● Exercise input
▶

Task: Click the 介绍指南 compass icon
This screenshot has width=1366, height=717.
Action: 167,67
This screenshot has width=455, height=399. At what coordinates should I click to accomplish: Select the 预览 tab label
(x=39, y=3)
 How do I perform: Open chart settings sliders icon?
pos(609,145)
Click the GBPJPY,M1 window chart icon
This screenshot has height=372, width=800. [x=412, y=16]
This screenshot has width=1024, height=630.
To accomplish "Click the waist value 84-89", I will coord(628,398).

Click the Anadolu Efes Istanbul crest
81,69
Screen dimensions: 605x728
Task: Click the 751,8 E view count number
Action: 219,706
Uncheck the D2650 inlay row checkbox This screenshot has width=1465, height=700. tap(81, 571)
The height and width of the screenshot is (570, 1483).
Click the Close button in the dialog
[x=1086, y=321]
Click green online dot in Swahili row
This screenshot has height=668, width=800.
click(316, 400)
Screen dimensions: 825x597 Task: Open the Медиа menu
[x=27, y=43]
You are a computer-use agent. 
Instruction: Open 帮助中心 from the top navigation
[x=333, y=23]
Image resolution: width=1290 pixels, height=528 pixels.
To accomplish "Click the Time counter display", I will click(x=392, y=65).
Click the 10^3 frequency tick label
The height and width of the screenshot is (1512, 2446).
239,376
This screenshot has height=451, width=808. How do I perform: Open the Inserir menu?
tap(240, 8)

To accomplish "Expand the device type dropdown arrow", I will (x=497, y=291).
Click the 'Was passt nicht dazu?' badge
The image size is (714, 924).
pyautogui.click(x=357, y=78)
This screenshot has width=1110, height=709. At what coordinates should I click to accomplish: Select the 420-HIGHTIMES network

◀

● What is being asked
Copy out the lines of the records exactly as they appear, beginning with the line that contains "will (x=497, y=291)." and continuing through the end of the records.

● The solution
To accomplish "Expand the device type dropdown arrow", I will (x=497, y=291).
Click the 'Was passt nicht dazu?' badge
The image size is (714, 924).
pyautogui.click(x=357, y=78)
This screenshot has width=1110, height=709. At what coordinates should I click to accomplish: Select the 420-HIGHTIMES network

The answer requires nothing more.